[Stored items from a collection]
[Start of Attachment]
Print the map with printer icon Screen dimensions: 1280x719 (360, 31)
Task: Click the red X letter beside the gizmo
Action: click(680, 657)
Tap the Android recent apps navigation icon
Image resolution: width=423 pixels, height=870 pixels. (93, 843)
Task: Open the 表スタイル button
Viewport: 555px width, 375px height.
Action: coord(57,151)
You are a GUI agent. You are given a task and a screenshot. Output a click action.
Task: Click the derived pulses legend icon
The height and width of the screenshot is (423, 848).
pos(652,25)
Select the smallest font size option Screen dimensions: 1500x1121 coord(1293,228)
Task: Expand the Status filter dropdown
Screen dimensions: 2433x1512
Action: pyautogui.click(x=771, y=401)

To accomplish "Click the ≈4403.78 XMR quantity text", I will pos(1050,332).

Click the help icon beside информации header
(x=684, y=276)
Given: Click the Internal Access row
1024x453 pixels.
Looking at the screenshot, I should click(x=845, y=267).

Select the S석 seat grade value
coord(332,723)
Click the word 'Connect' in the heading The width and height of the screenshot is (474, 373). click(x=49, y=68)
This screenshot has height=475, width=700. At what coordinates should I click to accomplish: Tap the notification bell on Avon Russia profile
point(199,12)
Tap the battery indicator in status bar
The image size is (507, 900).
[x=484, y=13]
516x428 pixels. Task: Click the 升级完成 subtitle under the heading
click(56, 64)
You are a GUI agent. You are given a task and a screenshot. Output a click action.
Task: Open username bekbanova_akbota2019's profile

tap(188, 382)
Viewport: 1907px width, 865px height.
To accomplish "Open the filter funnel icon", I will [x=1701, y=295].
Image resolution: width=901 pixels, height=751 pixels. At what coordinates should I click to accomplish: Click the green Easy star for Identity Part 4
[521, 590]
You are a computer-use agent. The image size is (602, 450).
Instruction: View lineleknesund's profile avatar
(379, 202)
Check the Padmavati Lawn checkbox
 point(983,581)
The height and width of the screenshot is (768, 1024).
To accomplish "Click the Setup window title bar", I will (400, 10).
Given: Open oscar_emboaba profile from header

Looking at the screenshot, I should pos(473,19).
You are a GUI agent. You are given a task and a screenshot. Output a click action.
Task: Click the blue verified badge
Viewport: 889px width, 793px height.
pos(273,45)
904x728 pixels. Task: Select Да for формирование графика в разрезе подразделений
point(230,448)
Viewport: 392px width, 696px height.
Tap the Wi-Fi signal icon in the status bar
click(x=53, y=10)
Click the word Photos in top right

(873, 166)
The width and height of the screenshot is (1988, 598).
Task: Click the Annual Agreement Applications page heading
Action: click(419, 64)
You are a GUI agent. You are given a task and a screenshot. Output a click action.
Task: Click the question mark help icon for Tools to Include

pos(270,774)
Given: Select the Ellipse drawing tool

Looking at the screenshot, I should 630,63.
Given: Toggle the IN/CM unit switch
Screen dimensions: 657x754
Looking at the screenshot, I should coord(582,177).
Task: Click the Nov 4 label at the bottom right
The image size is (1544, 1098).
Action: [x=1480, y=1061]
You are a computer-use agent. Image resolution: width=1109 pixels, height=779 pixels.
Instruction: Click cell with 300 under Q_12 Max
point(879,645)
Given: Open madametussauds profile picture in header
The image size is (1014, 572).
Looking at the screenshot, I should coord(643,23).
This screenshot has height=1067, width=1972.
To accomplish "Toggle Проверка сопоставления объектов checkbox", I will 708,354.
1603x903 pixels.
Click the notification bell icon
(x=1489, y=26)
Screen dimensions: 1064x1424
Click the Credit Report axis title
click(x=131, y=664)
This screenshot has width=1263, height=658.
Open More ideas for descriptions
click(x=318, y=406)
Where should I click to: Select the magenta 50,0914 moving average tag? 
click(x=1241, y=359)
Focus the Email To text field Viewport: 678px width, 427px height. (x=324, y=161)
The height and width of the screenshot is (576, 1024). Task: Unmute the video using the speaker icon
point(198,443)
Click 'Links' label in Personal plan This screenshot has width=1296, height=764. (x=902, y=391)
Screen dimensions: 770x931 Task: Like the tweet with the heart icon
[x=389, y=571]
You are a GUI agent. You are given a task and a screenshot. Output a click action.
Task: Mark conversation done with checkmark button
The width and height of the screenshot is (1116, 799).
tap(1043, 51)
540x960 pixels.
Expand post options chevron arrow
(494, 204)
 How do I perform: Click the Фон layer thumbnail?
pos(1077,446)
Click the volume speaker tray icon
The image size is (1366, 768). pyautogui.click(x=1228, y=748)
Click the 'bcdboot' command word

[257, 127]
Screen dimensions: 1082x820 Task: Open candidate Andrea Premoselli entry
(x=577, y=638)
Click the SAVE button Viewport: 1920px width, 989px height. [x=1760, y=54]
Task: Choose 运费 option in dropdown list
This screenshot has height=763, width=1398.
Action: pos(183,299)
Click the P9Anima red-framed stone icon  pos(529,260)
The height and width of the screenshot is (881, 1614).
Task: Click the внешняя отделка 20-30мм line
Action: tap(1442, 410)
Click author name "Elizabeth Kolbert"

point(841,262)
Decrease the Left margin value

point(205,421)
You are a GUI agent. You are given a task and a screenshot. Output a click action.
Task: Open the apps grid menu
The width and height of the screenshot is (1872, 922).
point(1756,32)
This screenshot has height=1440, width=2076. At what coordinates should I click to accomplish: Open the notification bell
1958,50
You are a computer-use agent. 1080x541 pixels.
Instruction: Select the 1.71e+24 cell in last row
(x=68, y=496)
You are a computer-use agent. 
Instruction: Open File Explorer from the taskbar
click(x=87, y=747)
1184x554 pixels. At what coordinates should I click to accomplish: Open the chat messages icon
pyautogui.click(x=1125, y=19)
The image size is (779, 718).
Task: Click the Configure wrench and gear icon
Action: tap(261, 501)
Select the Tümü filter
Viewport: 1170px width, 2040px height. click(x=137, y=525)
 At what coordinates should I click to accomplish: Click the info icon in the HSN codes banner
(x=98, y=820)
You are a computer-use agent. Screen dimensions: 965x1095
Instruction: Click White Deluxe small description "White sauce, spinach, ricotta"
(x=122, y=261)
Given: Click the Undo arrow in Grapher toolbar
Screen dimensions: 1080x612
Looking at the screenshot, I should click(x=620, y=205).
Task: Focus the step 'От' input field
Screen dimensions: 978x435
[End of Attachment]
- Task requirements -
Could you copy every line in the records that holds "Toggle"?

- Exercise result -
Given: Toggle the IN/CM unit switch
To accomplish "Toggle Проверка сопоставления объектов checkbox", I will 708,354.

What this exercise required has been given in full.